General Headquarters: Notes for Infantry Officers on Trench Warfare (1916)[14]

Auf französischer Seite war der Widerspruch zwischen Leben-und-leben-lassen und dem Ideal der „offensive à outrance“ (Angriff bis zum Äußersten) noch größer. Auch wenn sich die französische Führung vom reinen Ideal des infanteristischen Frontalangriffs nach horrenden Verlusten in den ersten Kriegsmonaten verabschiedet hatte, blieb der Angriff mit allen Mitteln weiter Ziel. Erst 1917 wandte sich der französische Oberbefehlshaber Pétain unter dem Eindruck der großflächigen Meutereien in seiner Armee davon ab.

Gegenmaßnahmen

Zur Analyse des Angriffsgeistes der eigenen Truppe dienten den höheren Ebenen Statistiken über eigene Verluste, Munitionsverbrauch und Meldungen über Angriffe. Da der Munitionsverbrauch durch vorhersagbares und absichtlich ungezieltes Feuer nicht aussagekräftig genug war, wurden Patrouillen und Stoßtrupps angeordnet. Dabei mussten zum Beweis des gewalttätigen Vorgehens feindliche Gefangene eingebracht werden, zumindest jedoch ein Stück des gegnerischen Stacheldrahts oder ein Ausrüstungsteil gegnerischer Soldaten.[15]

Am 4. Dezember 1917 erging in der französischen Armee eine Weisung zum Verbot der offenen Fraternisierung, die von deren Oberbefehlshaber Pétain unterzeichnet wurde. Eine weitere solche Weisung folgte am 29. Januar 1918: „Wer sich in den Schützengräben mit feindlichen Soldaten unterhält, ist wegen ‚geheimer Verbindungen zum Feind‘ einem Kriegsgericht zu überantworten“.[16]

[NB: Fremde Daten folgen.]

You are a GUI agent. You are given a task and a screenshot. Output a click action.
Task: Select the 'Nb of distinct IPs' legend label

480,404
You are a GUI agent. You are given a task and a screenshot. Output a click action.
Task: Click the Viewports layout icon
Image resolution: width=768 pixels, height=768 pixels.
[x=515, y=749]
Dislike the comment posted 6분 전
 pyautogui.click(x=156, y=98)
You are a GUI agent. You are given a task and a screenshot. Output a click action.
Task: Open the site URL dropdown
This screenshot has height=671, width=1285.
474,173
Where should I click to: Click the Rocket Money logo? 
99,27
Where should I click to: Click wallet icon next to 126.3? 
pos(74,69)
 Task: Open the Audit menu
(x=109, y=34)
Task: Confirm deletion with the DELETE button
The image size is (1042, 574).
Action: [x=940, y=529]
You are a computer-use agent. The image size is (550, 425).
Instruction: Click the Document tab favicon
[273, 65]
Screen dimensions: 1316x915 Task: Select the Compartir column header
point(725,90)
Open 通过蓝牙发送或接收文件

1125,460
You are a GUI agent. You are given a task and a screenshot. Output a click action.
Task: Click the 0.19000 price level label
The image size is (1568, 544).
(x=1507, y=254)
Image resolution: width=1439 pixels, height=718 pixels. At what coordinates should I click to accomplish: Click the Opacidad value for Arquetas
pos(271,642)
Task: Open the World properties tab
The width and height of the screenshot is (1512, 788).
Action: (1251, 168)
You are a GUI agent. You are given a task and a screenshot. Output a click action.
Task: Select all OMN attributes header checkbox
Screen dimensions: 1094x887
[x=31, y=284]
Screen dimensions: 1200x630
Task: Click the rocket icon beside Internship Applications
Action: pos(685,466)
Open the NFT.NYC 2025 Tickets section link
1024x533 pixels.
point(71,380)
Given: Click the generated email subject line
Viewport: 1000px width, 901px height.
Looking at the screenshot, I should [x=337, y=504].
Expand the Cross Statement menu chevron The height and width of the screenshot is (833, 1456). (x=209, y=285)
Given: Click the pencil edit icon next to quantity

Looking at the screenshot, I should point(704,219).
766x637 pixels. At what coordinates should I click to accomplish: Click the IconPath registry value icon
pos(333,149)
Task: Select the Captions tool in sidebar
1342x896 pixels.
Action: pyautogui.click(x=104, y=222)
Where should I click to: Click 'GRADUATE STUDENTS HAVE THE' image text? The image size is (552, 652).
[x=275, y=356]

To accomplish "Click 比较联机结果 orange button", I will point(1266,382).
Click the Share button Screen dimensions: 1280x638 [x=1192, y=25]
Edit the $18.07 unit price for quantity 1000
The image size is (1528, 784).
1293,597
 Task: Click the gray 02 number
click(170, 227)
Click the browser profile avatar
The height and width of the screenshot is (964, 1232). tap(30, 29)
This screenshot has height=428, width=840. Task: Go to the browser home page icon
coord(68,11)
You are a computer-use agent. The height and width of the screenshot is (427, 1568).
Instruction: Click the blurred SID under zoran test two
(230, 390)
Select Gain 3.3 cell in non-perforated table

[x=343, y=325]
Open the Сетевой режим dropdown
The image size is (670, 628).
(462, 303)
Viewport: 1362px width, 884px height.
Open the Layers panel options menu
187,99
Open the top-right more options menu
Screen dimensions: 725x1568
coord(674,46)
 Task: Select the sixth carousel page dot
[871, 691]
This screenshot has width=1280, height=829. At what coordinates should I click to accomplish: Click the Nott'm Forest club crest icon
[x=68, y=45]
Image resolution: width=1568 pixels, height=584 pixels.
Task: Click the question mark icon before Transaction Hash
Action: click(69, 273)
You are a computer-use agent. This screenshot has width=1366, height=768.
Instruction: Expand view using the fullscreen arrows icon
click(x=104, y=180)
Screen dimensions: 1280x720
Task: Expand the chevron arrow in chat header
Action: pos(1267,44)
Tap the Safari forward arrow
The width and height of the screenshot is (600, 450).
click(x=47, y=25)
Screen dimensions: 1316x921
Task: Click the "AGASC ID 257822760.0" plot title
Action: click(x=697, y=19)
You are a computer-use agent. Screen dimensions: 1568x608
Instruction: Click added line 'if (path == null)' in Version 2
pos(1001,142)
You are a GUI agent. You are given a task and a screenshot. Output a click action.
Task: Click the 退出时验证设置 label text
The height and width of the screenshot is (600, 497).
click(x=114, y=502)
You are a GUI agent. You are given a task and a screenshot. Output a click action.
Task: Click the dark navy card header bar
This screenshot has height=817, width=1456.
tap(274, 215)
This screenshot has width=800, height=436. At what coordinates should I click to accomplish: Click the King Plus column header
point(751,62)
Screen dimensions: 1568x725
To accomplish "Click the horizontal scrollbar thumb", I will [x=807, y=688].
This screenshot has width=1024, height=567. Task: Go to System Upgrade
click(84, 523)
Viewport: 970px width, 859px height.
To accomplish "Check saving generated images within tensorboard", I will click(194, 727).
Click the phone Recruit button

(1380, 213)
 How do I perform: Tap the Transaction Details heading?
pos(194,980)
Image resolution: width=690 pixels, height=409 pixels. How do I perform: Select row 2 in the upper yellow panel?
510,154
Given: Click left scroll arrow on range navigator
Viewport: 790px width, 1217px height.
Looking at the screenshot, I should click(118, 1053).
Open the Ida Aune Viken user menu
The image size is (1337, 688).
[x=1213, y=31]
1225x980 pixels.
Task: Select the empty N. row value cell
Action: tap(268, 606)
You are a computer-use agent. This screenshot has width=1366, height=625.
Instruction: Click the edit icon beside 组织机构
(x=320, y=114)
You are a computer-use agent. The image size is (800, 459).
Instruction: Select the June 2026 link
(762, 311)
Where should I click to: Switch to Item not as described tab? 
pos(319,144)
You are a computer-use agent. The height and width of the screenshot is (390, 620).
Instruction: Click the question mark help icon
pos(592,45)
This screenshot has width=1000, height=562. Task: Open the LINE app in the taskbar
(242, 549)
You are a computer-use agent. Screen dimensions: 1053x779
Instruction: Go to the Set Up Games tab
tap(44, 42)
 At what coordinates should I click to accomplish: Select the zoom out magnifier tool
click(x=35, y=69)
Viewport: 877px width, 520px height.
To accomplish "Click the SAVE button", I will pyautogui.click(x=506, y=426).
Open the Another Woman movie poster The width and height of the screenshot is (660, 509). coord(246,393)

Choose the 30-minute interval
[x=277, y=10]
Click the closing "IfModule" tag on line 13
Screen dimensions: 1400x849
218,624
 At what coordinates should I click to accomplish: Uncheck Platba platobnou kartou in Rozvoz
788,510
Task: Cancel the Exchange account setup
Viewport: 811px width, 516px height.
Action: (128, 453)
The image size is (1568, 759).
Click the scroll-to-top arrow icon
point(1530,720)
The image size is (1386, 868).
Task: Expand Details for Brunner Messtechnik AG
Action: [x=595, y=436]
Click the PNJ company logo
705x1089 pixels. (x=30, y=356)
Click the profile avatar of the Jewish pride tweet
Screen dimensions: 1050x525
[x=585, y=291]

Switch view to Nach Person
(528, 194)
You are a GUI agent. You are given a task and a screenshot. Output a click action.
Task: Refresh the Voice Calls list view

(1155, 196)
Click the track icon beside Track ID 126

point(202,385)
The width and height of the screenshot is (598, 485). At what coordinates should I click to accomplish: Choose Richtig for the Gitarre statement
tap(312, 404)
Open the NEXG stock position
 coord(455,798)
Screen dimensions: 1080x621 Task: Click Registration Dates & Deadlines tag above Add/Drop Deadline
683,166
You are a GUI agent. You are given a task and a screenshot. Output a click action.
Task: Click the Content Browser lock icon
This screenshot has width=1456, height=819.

Das System von Leben-und-leben-lassen war zu jedem Zeitpunkt zerbrechlich und konnte durch tödliche Gewalt zerstört werden. Dies geschah letztlich durch zentral angeordnete Stoßtrupp- und Kommandounternehmen, häufig ausgeführt durch neu an den Frontabschnitt versetzte Truppenteile oder Freiwillige. Dadurch konnte das Gleichgewicht von Leben-und-leben-lassen nicht gehalten werden, denn die freiwillige Vermeidung von Gewalt durch einen Fronttruppenteil konnte den befohlenen Einsatz von Stoßtrupps auf der Gegenseite nicht verhindern. So ging die Praxis im Laufe des Jahres 1917 bis auf wenige ruhige Frontabschnitte wie die Vogesen zurück. Im März 1918 kehrte mit der Deutschen Frühjahrsoffensive der Bewegungskrieg an die Westfront zurück, damit war das Prinzip von Leben-und-leben-lassen endgültig obsolet.

Zeitzeugenberichte

Die erste, weit verbreitete Darstellung des Systems Leben-und-leben-lassen veröffentlichte John Hay Beith 1915 unter dem Namen Ian Hay. Beith war als Offizier bei den Argyll and Sutherland Highlanders ab April 1915 im Fronteinsatz in Frankreich, als einer der ersten 100.000 der New Army. Sein Buch The First Hundred Thousand war eine Kompilation von Artikeln, die er für Blackwood’s Magazine geschrieben hatte. Das Buch wurde in mehrere Sprachen übersetzt und sowohl an der Front als auch in der Heimat gelesen und besprochen. Über nächtliche Arbeiten im Niemandsland und den Umgang mit Nachschub in den frühen Morgenstunden heißt es darin:

“We perform our nocturnal tasks, in front of and behind the firing trench, amid a perfect hail of star-shells and magnesium lights, topped up at times by a searchlight. […] The curious and uncanny part of it all is that there is no firing. During these brief hours there exists an informal truce, founded on the principle of live and let live. […] It would be child’s play to shell the road behind the enemy’s trenches, crowded as it must be with ration-waggons and water-carts, into a blood-stained wilderness. But so long as each side confines itself to purely defensive and recuperative work, there is little or no interference. […] After all, if you prevent your enemy from drawing his rations, his remedy is simple: he will prevent you from drawing yours. Then both parties will have to fight on empty stomachs, and neither of them, tactically, will be a penny the better. So, unless some elaborate scheme of attack is brewing, the early hours of the night are comparatively peaceful.”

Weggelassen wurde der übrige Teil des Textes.